### What you need to do
Copy the rows below word for word, from the line with "You are a GUI" up to and including the last line of the rows, and leave the pictures out.

### Supplied records
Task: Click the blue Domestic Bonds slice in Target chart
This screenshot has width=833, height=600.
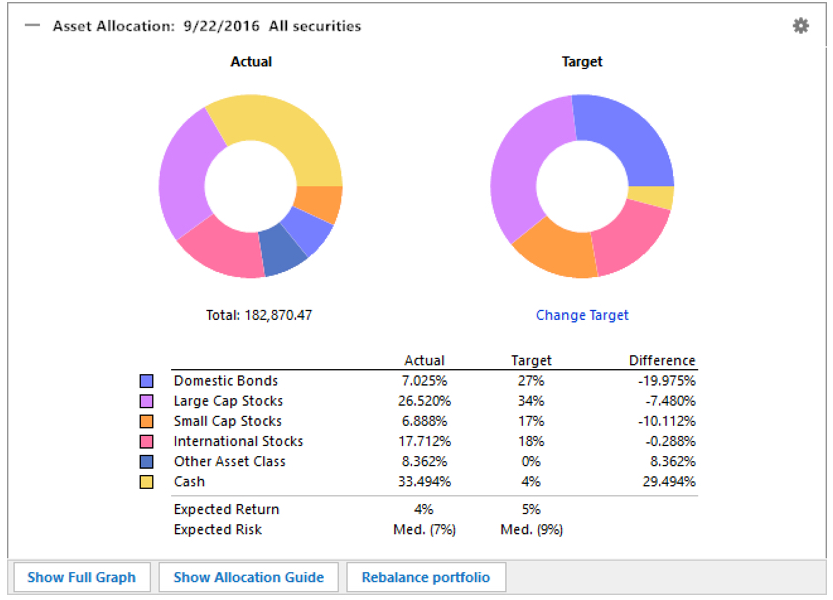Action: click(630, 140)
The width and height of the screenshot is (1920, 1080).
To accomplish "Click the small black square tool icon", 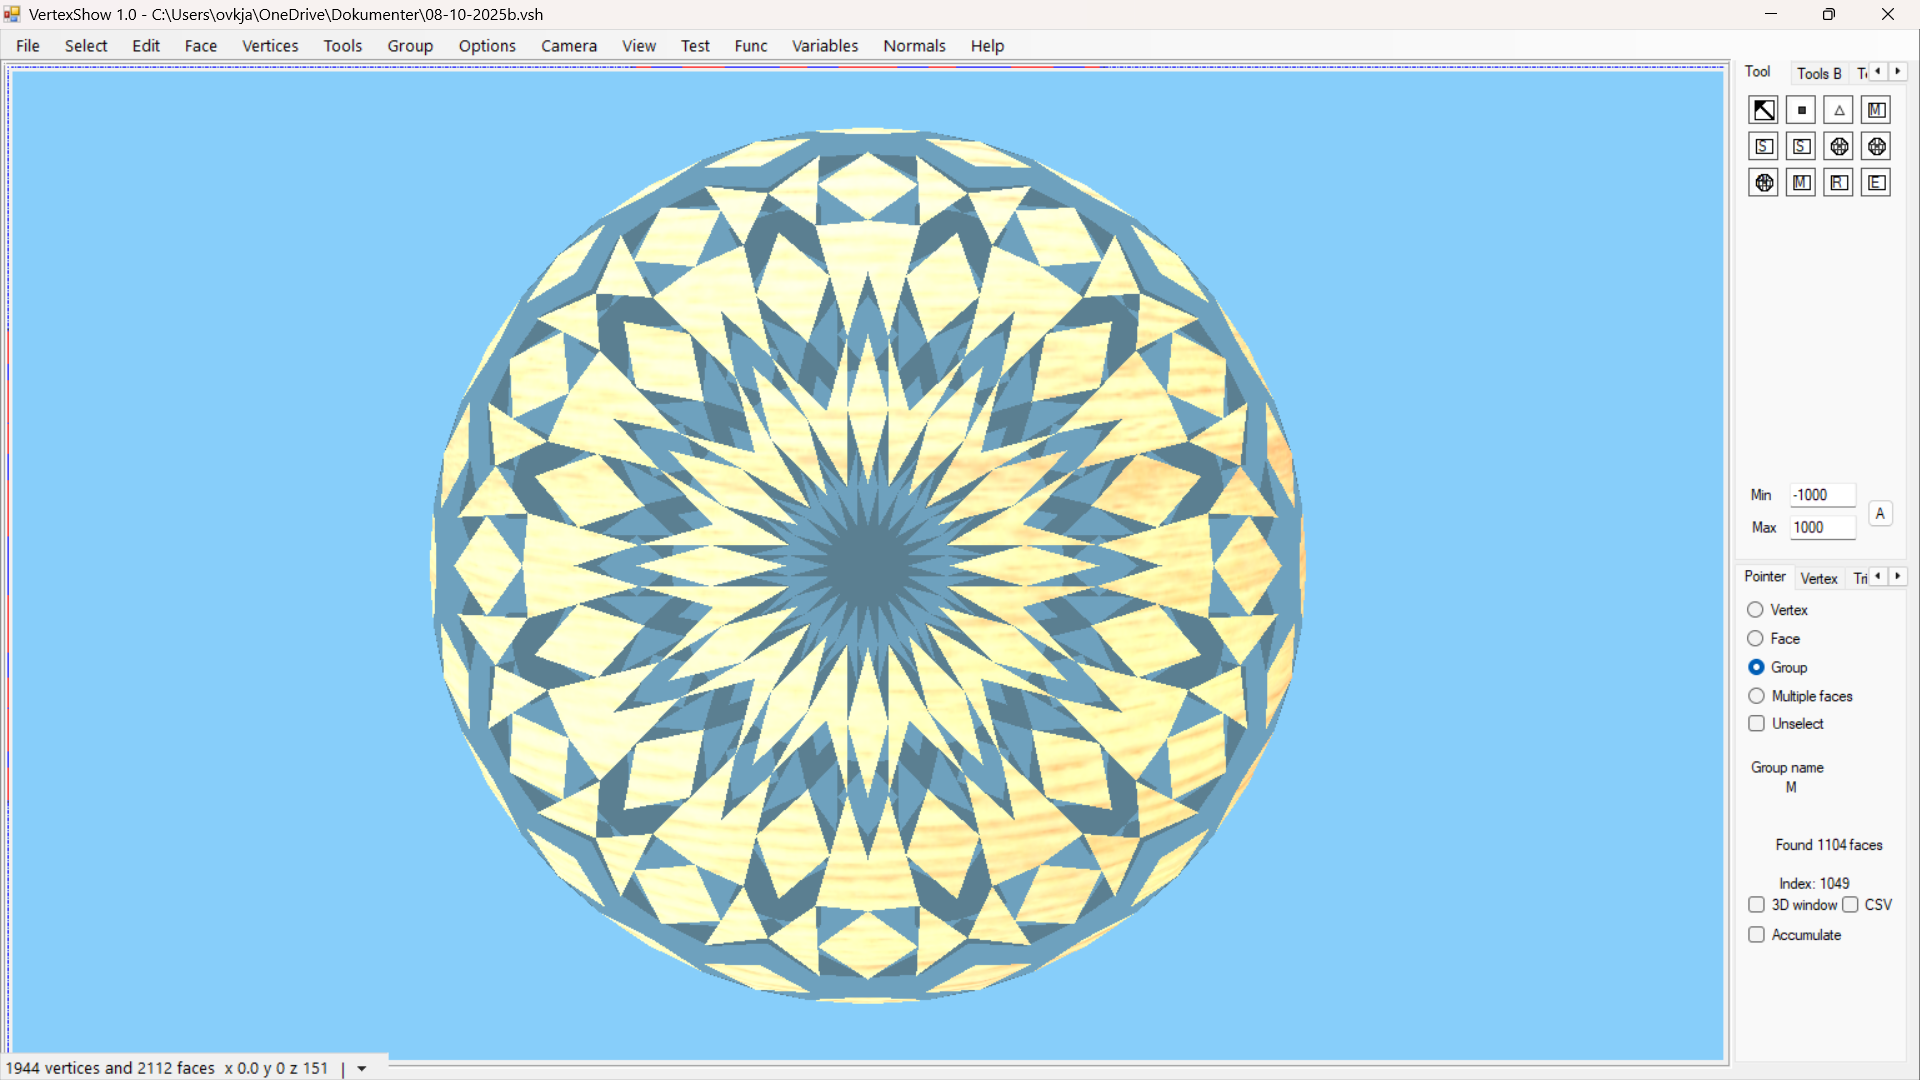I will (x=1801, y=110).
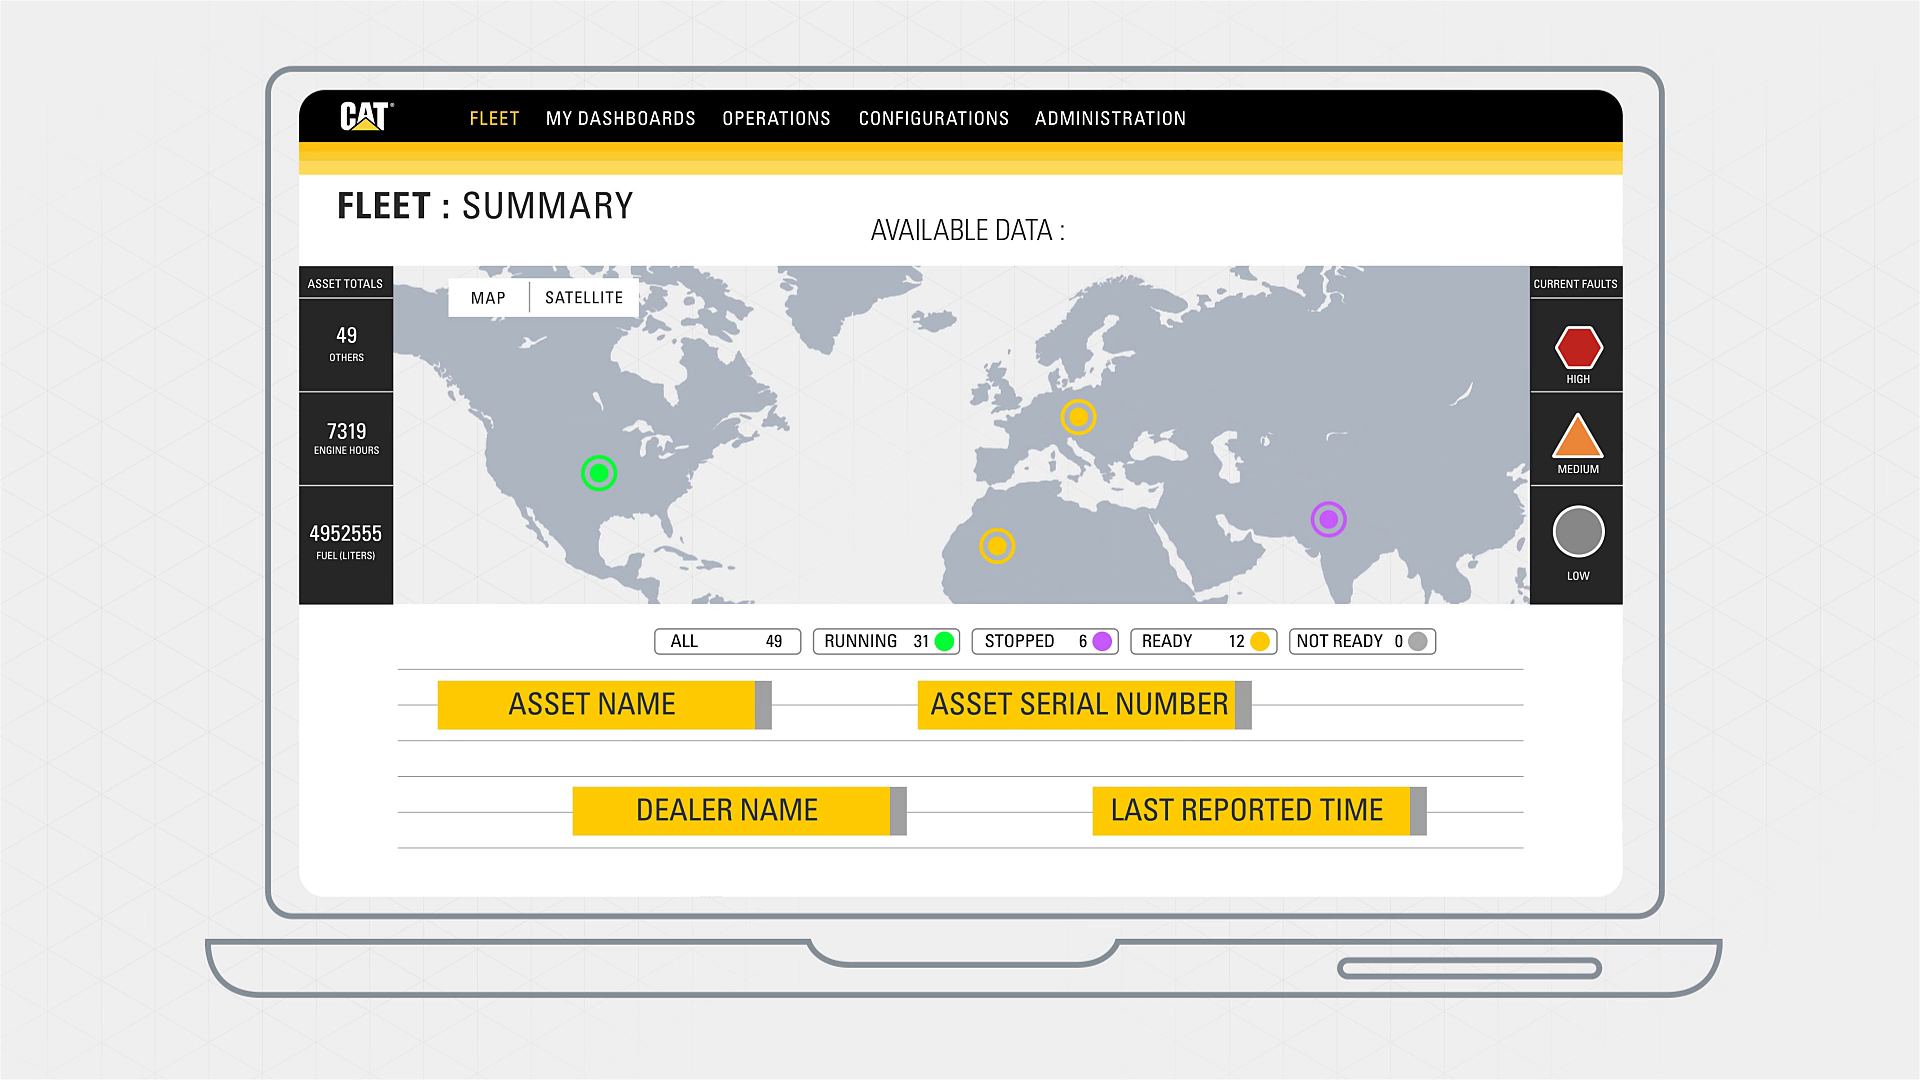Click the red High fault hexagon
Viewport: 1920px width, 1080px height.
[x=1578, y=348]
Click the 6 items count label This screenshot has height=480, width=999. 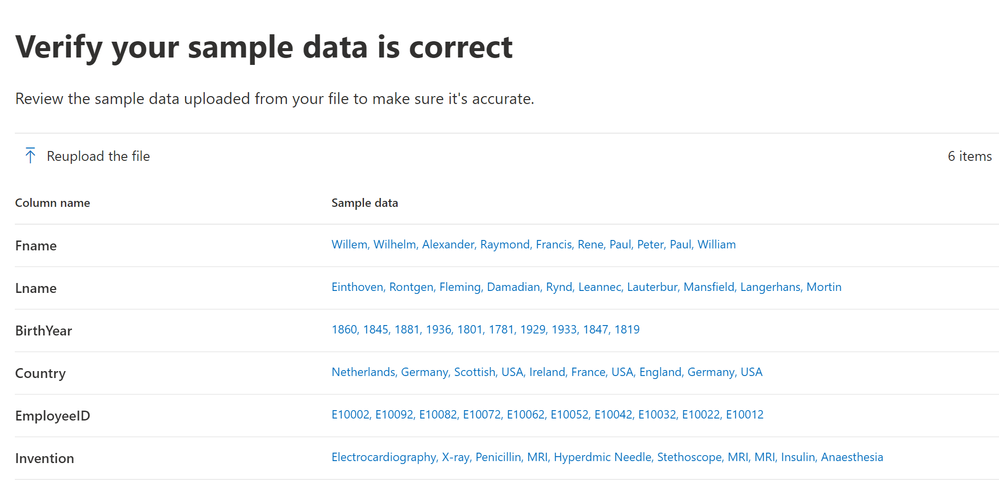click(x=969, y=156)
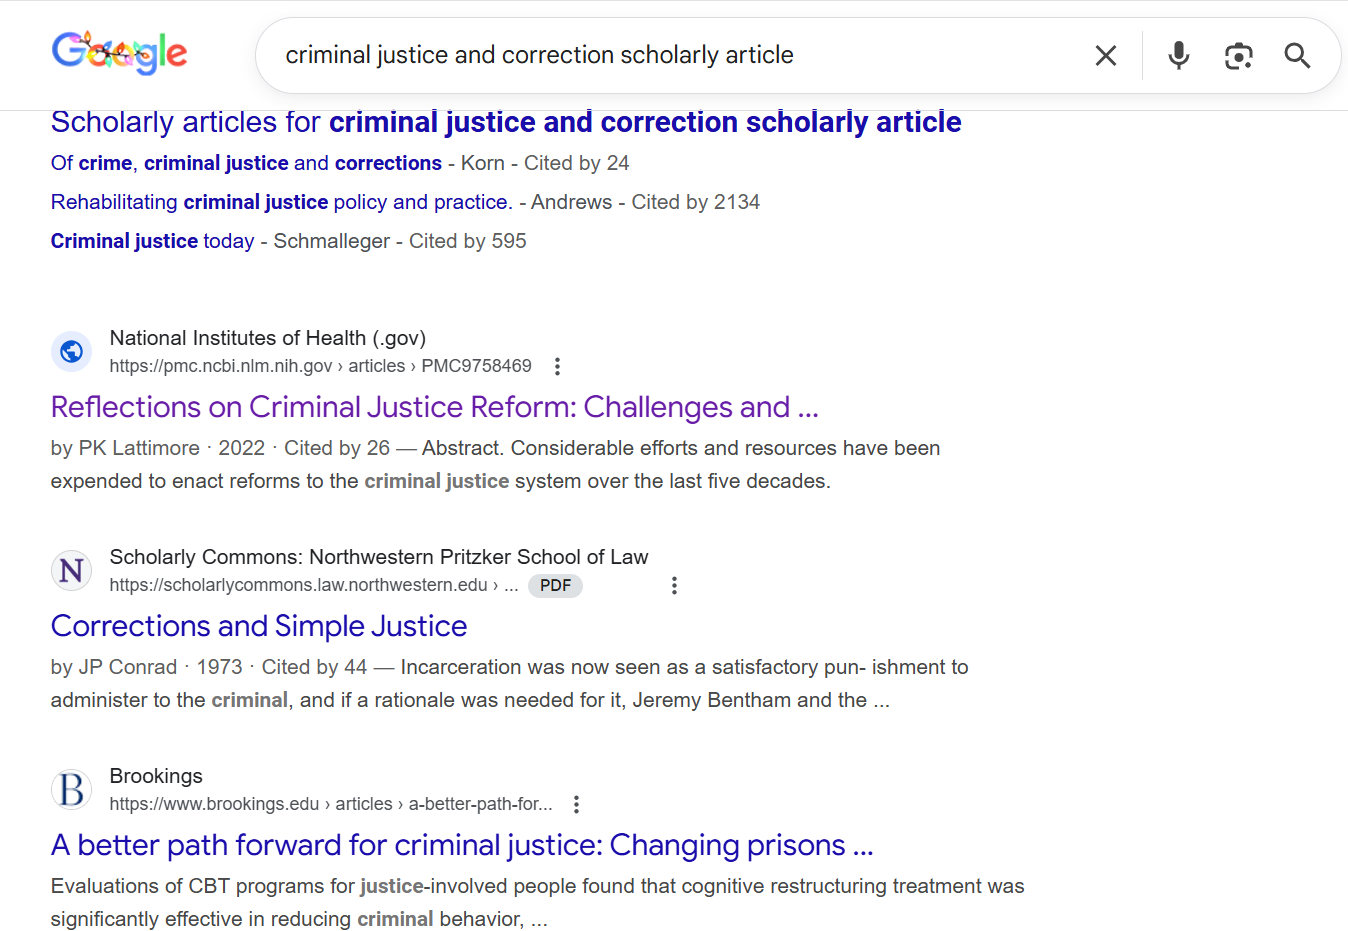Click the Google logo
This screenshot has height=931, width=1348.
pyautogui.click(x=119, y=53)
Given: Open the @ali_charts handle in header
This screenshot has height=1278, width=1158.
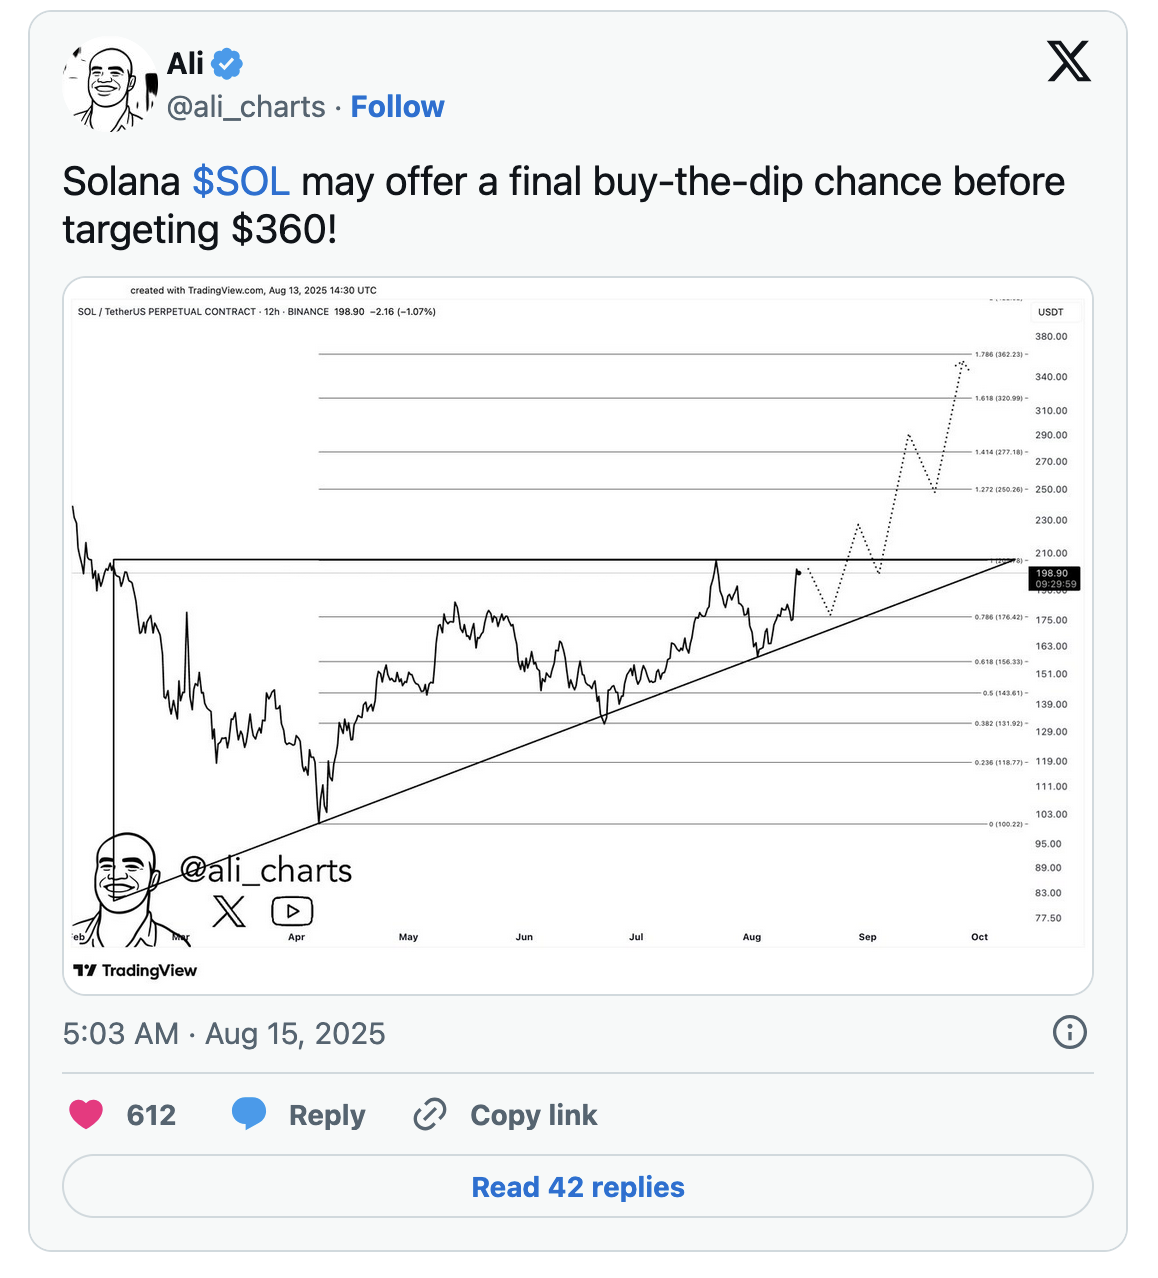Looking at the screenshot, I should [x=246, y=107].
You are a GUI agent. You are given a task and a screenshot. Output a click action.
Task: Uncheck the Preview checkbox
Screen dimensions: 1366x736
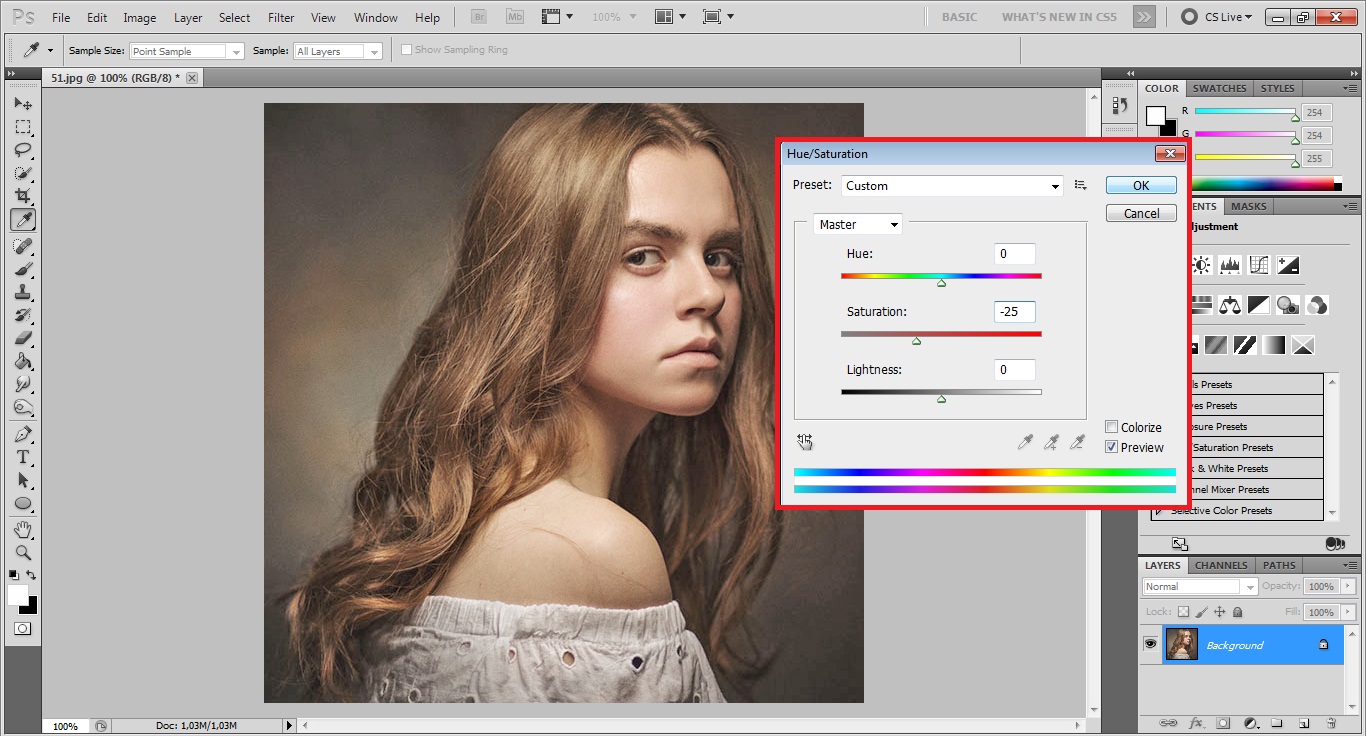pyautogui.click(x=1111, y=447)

### Result for this exercise
You are a GUI agent. You are given a task and a screenshot. Output a click action.
Task: Uncheck the Preview checkbox
Screen dimensions: 1366x736
pyautogui.click(x=1111, y=447)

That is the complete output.